TO DO
Carry on the passage about why mathematicians build numbers out of sets, starting right after its final sentence.
— BEGIN PROVIDED TEXT —
Why is this done this way? Obviously a real number is not a set in our real life, so why do mathematicians define it in terms of sets? In order to understand this, one must go back to the origins of mathematics. One of the first successful theories of mathematics was Greek geometry. The Greeks thought however that every number is either natural or rational. The discovery that ##\sqrt{2}## is not a fraction of two natural numbers was very disturbing to the Greeks. This caused a division between algebra and geometry. Algebra was seen by the Greek mathematicians to be unreliable and leading to paradoxes. Geometry however was pure. The Greek geometers relied on certain axioms in order to define their geometry. It is important to realize that those axioms were seen to be true statements about the real world.

It took a long time – until the 19th century – for mathematicians to realize that there were other geometries. Hyperbolic geometry was very alike Greek Euclidean geometry, but also had a lot of important differences. It was realized that perhaps space did not behave Euclidean (a fact that was confirmed later by Einstein’s theory of relativity!). So what was the justification then for Euclid’s axioms? We cannot say anymore that they are obvious statements about the real world. The alternative would be that it is a system invented by the mind.

But if Euclidean geometry is invented by the mind, then how are we so sure it is consistent? How are we sure that we can accept these axioms and that no paradox would arise? We can’t. So even the very pure geometry was seen to be flawed. And with it, every result in Euclidean geometry was suspect since its axioms could be paradoxical.

The idea of the 19th century was to base mathematics on something different than geometry. The idea was to base mathematics on sets. It was seen that the real numbers could be constructed out of rational numbers. So if the rational numbers form a nice consistent system, then there was no problem for the reals either. The rational numbers can be constructed out of the integers. So if the integers are a consistent system, then the rational numbers are too. The integers can be constructed out of the natural numbers. So again, if the natural numbers are consistent, then so are the integers. The consistency of the natural numbers was more difficult, but it was seen to be possible to define natural numbers using only sets. So if the entire theory of sets is consistent, then so are the natural numbers.

And this is where the good news ends. The incompleteness proof by Gödel showed that it is impossible to demonstrate the consistency of set theory in itself. Nevertheless, most mathematicians do not doubt that set theory is in fact a consistent system, we just are unable to prove it.

What to make of all those construction results then? They are important because defining real numbers or natural numbers in terms of sets means that we have to take less for granted. If we didn’t have those definitions in terms of sets, it would mean that outside of set theory, we would also have to have a consistent theory of real numbers. Defining reals in terms of sets makes our life easier in that sense.
— END PROVIDED TEXT —
— BEGIN INFORMATION SHOWN —
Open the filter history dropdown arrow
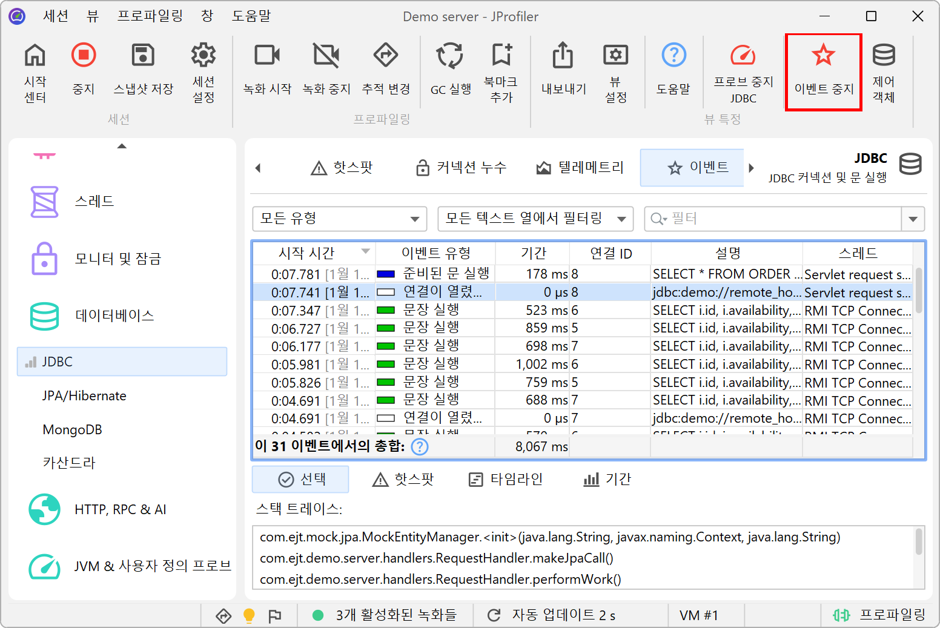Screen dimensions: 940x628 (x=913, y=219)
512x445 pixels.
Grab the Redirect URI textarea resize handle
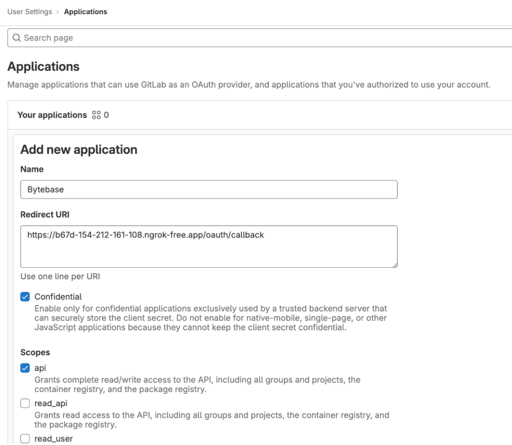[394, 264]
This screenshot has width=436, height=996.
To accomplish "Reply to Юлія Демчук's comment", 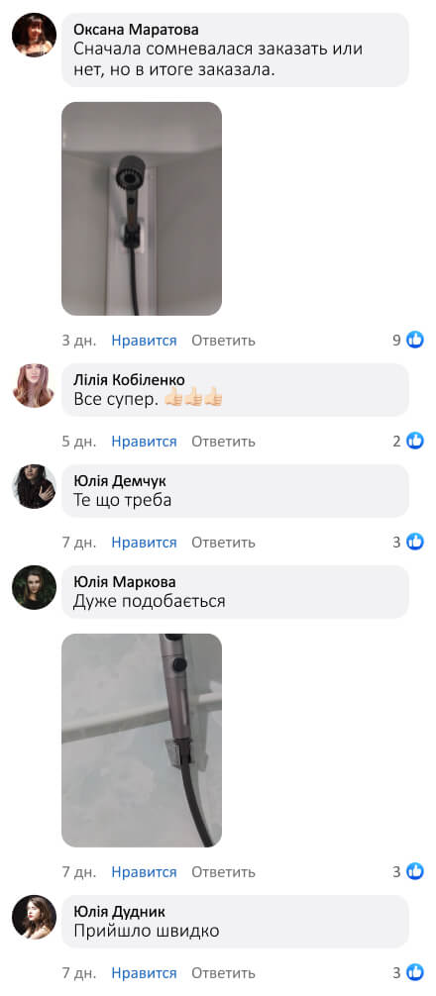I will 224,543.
— END INFORMATION SHOWN —
— BEGIN INFORMATION SHOWN —
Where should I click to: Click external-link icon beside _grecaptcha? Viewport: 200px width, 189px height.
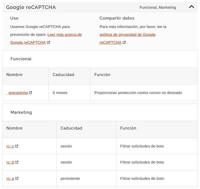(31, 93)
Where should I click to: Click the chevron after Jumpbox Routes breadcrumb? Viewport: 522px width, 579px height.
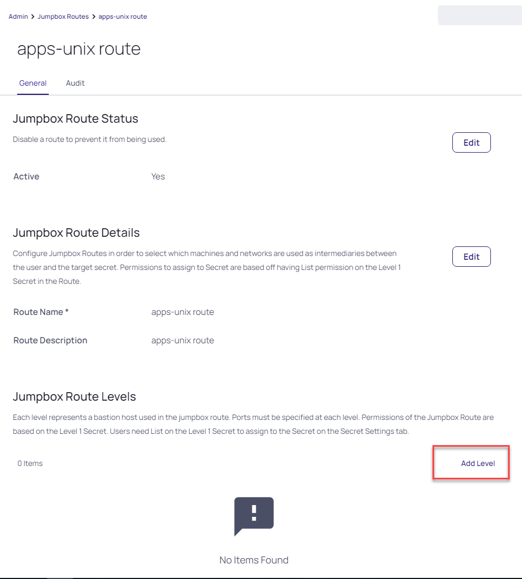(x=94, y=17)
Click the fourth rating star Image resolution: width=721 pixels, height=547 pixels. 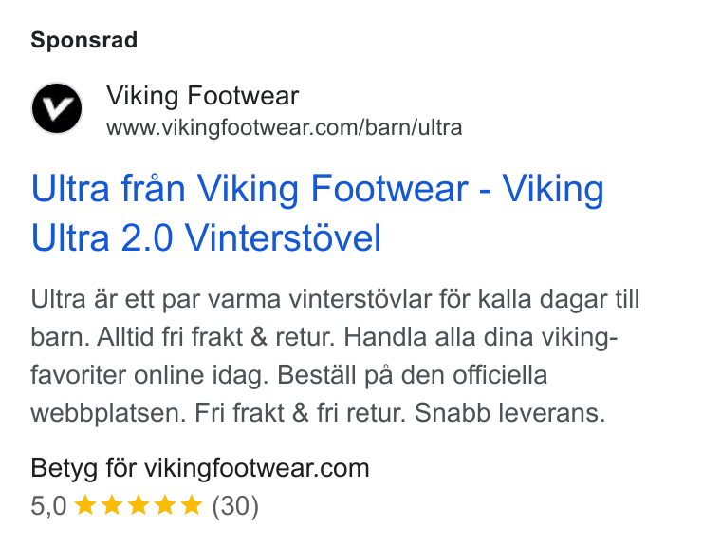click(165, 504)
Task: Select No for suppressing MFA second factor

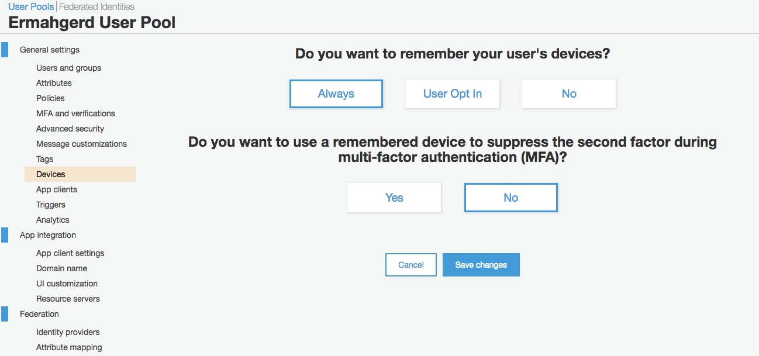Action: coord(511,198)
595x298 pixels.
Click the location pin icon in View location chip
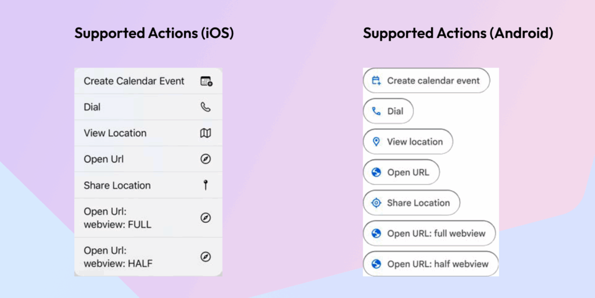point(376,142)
— END INFORMATION SHOWN —
— BEGIN INFORMATION SHOWN —
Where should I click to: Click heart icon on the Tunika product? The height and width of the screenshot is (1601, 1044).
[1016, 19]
— END INFORMATION SHOWN —
SOLVED PROBLEM
Note that the construction does not tell us what real numbers really are! A real number such as ##\sqrt{2}## is not a set in our mind, since we like to think of it as a point on a real number line. All that the construction of ##\mathbb{R}## tells us is that we can at least model something that looks like ##\mathbb{R}## inside set theory. Whether that something really is ##\mathbb{R}## or not is a philosophically difficult question. But mathematicians don’t care. Mathematicians only care about the properties of an object. So if the set-theoretic model of ##\mathbb{R}## behaves exactly like ##\mathbb{R}##, then it IS ##\mathbb{R}## to a mathematician.

It might be a good idea to say how exactly functions are modeled in set theory. First we begin with the ordered pair ##(a,b)##. This ordered pair is defined as
$$(a,b)=\{\{a\},\{a,b\}\}$$
This definition satisfies the important property ##(a,b) = (a’,b’)## if and only if ##a=a’## and ##b=b’## (Prove it!). And again, this is enough for the mathematician, since that property tells us exactly how the object behaves. A mathematician doesn’t care whether the ordered pair really IS the thing we have defined above (I would say it’s not), but a mathematician only cares that it has the same properties of the ordered pair. And it does, so the mathematician is happy. The rest must be left to philosophers.

Note that is is then possible to define ordered ##n##-tuples by setting ##(a,b,c) = ((a,b),c)## and ##(a,b,c,d) = ((a,b,c),d)## and so on. This again behaves like we expect it to.

A function ##f## between sets ##A## and ##B## is denoted as ##f:A\rightarrow B##. It is defined as the ##3##-tuple ##(A,B,R)##, where ##R## is a subset of ##A\times B= \{(a,b)~\vert~a\in A,b\in B\}##. In order for this to be a function it must satisfy the condition that for each ##a\in A##, there is a unique ##b\in B## such that ##(a,b)\in R##.

For example, take the function ##f:\mathbb{R}\rightarrow \mathbb{R}:x\rightarrow x^2##. This function is formally given by
$$(\mathbb{R},\mathbb{R},\{(x,x^2)~\vert~x\in \mathbb{R}\})$$
So we see a function as “given” if we know its domain, its codomain and its graph. Indeed, if we use the shorthand ##b =f(a)##instead of ##(a,b)\in R##, then we see that two functions ##f = (A,B,R)## and ##g = (A’,B’, R’)## are equal if and only if ##A=A’##, ##B=B’## and for each ##a\in A## we have ##f(a) = g(a)##. This result is exactly the goal of our definition.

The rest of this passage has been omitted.